A family from Italy built America's fireworks empire. Here's how much money is in the sky.

Keytron Hill by Keytron Hill
July 4, 2026
in Lifestyle
Reading Time: 7 mins read
The Hidden Fireworks Empire Making A Billion-Dollar Bag While America Lights Up The Sky Every Fourth Of July

The Hidden Fireworks Empire Making A Billion-Dollar Bag While America Lights Up The Sky Every Fourth Of July

Every Fourth of July, Americans look up at the same sky. The booms, the colors, the smoke; it’s as American as it gets. But while everybody’s watching the show, almost nobody’s thinking about who’s getting paid for it. The fireworks industry in the United States is a multi-billion dollar business, and the family that sits at the top of it has been running the game for over 170 years.

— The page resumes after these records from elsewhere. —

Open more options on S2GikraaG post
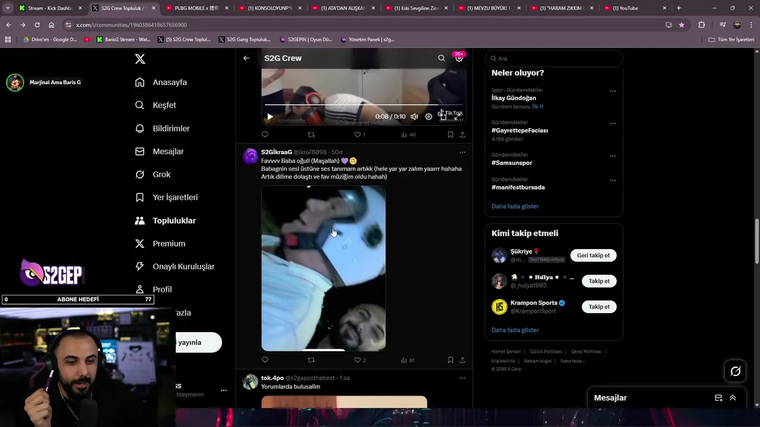760x427 pixels. (462, 152)
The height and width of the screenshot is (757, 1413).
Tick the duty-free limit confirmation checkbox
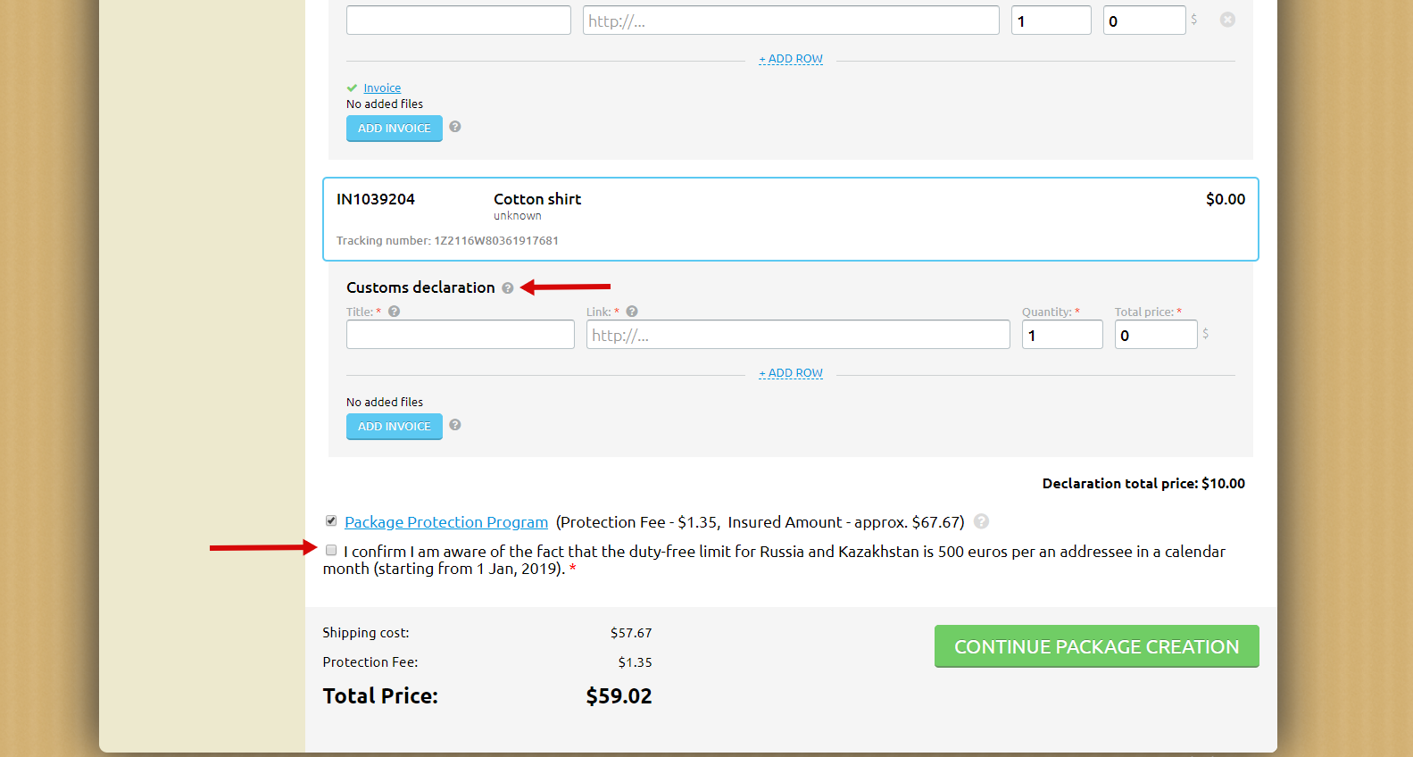click(x=331, y=550)
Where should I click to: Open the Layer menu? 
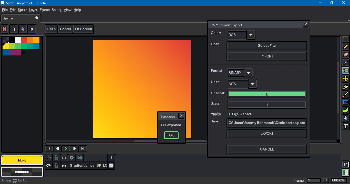[33, 10]
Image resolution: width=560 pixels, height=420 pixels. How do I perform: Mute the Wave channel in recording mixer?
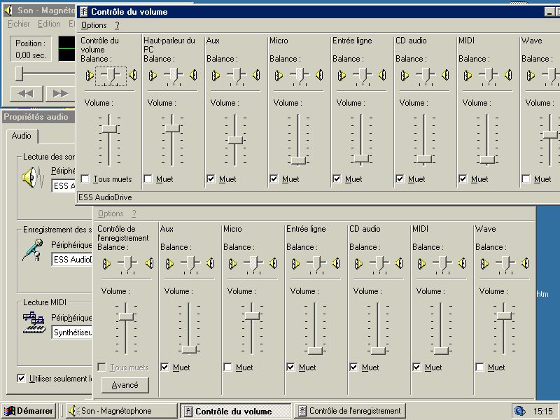pyautogui.click(x=480, y=368)
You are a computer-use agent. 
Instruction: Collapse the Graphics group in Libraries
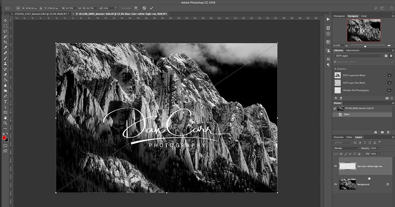tap(336, 69)
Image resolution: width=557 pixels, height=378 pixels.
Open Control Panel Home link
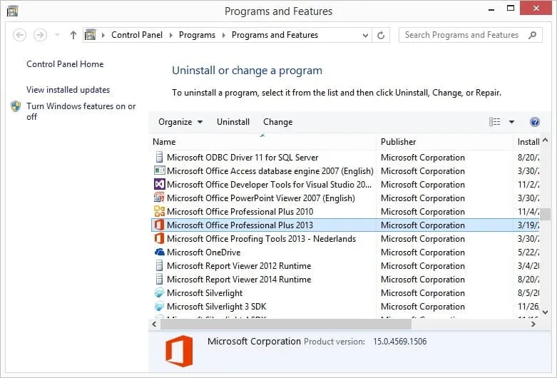65,64
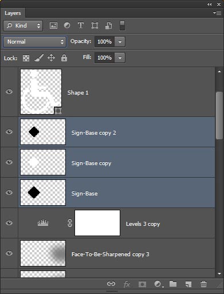This screenshot has width=224, height=294.
Task: Select the Layers panel tab
Action: pyautogui.click(x=13, y=13)
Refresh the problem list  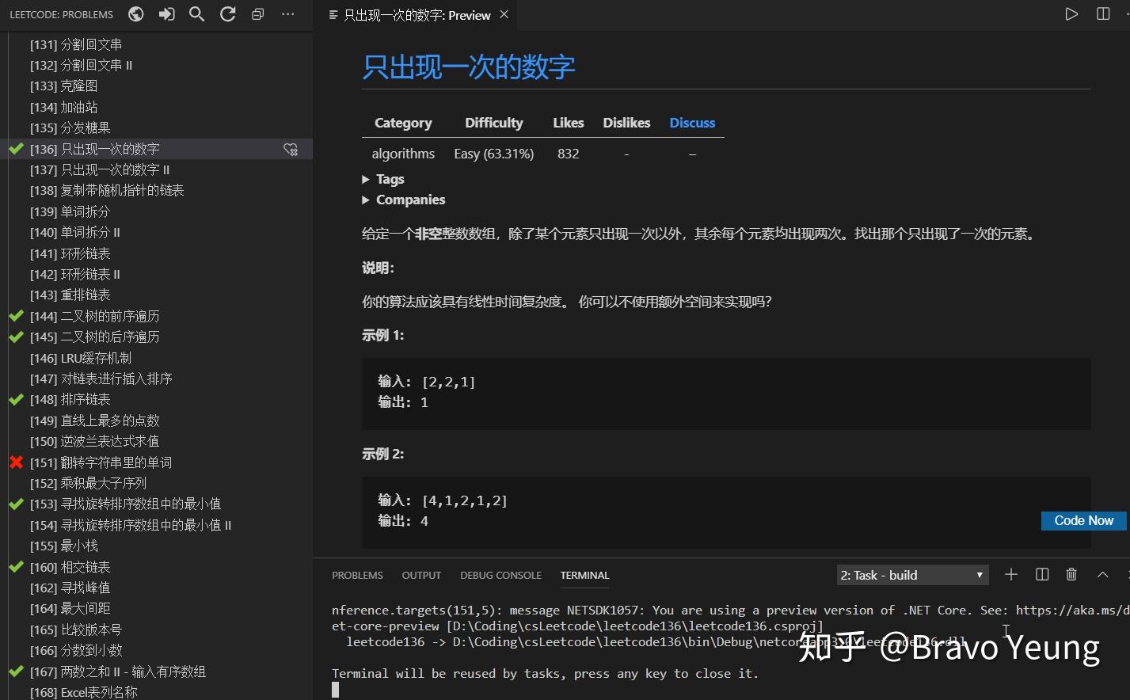227,13
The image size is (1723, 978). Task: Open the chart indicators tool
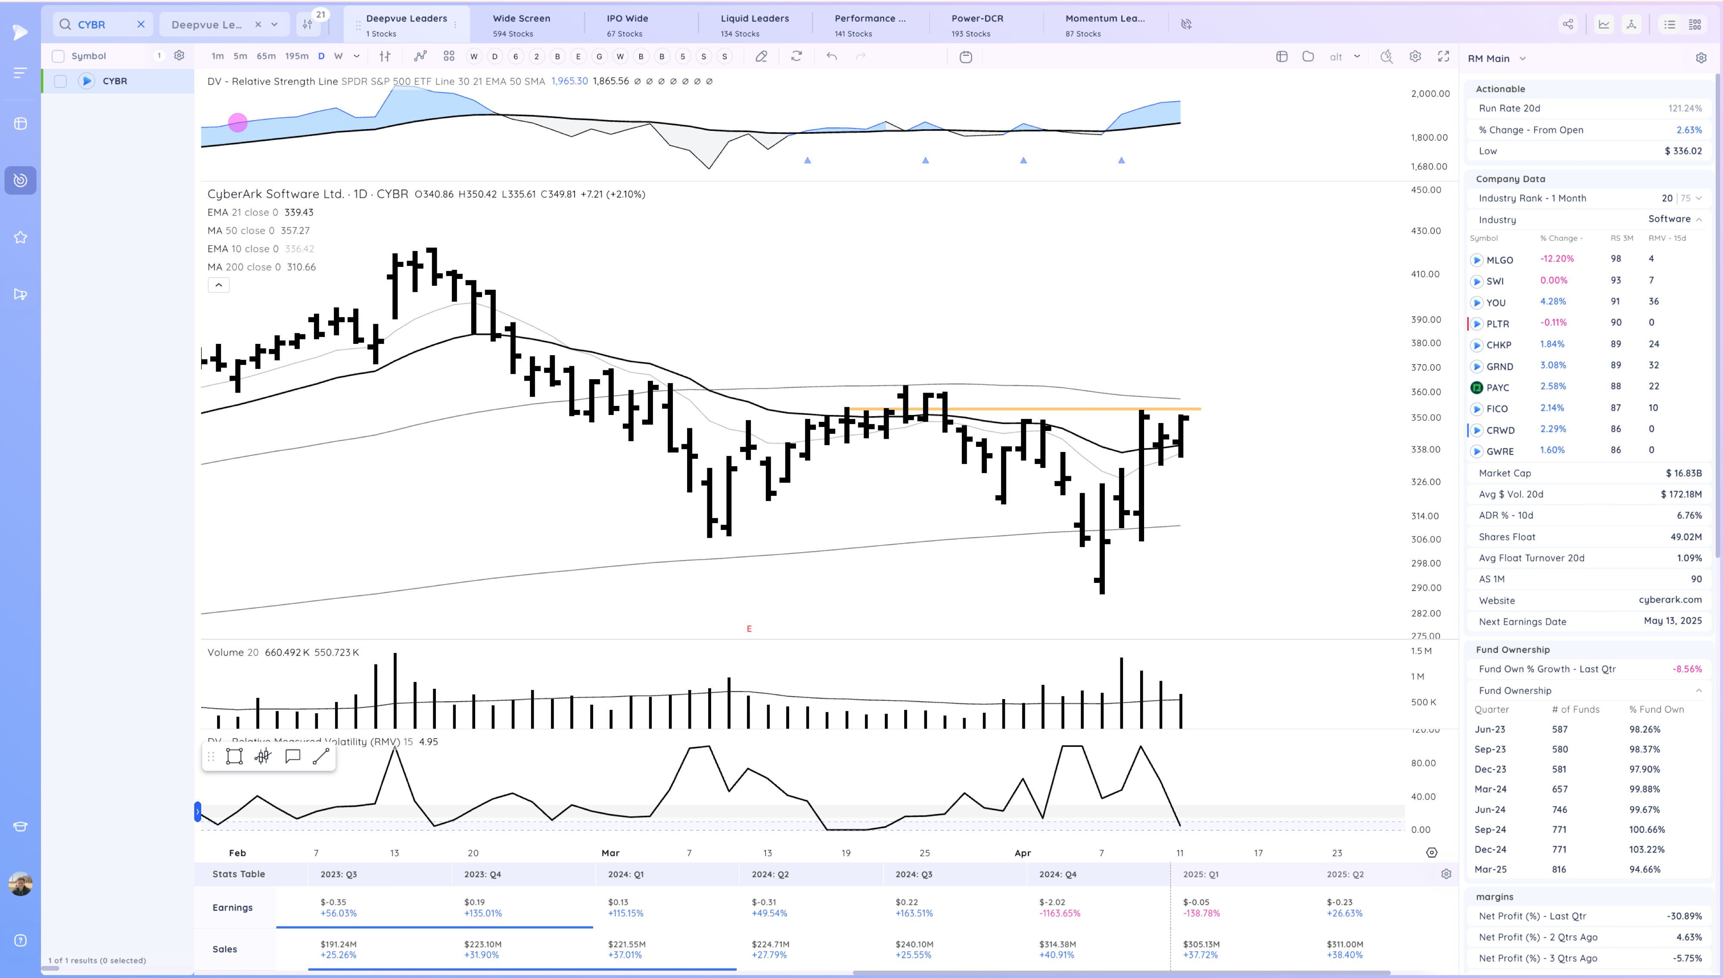(x=420, y=56)
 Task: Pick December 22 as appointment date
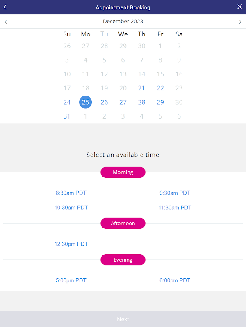coord(160,88)
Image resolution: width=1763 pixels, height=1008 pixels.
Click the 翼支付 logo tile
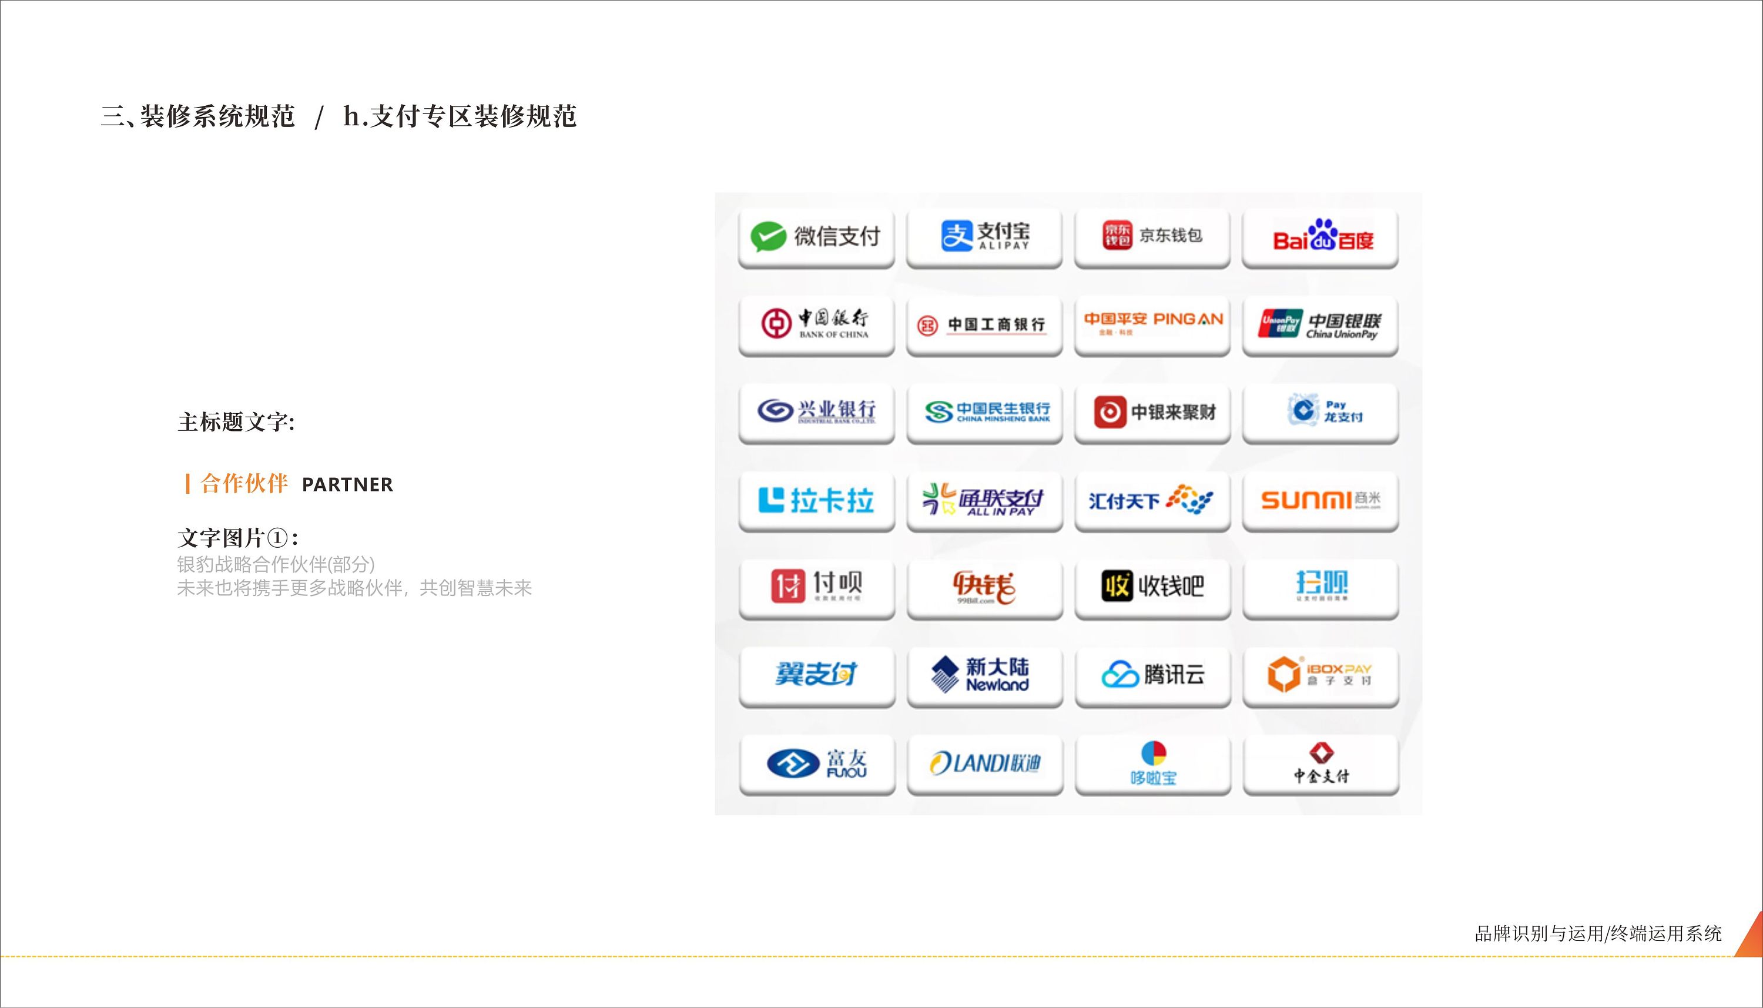coord(817,675)
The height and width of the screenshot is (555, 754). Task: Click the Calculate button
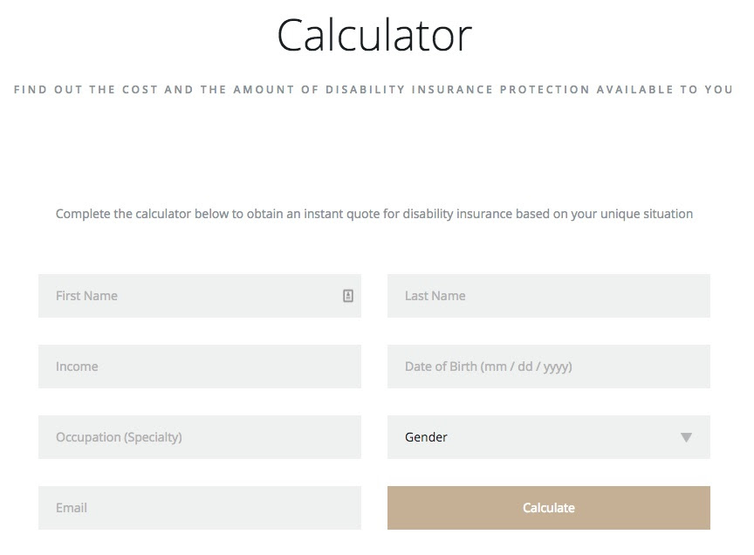548,507
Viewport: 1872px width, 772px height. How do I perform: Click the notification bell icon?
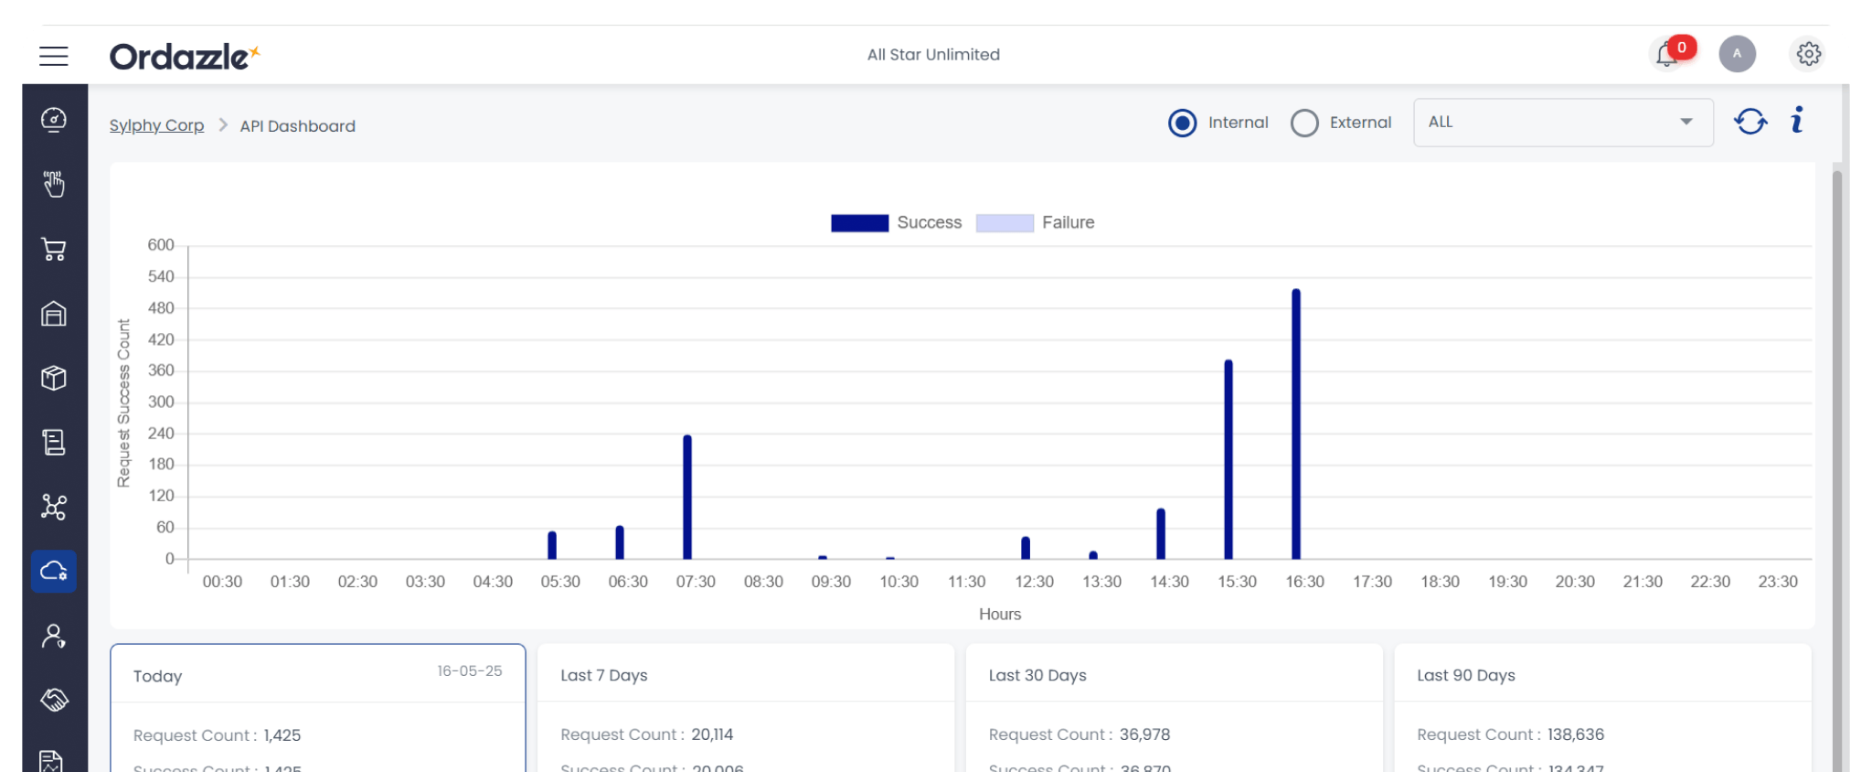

Total fireworks industry revenue in the United States hit $2.8 billion in 2024, according to data from the American Pyrotechnics Association. That number includes everything from the sparklers you hand your little cousin to the massive aerial shell displays over stadiums and city skylines.

The global market is valued at $3.33 billion in 2025 and is projected to reach $4.79 billion by 2031.

Consumer fireworks revenue skyrocketed during the pandemic, going from around $1 billion nationally in 2019 to $1.9 billion in 2020, eclipsing $2 billion for the first time in 2021 and staying above that level every year since.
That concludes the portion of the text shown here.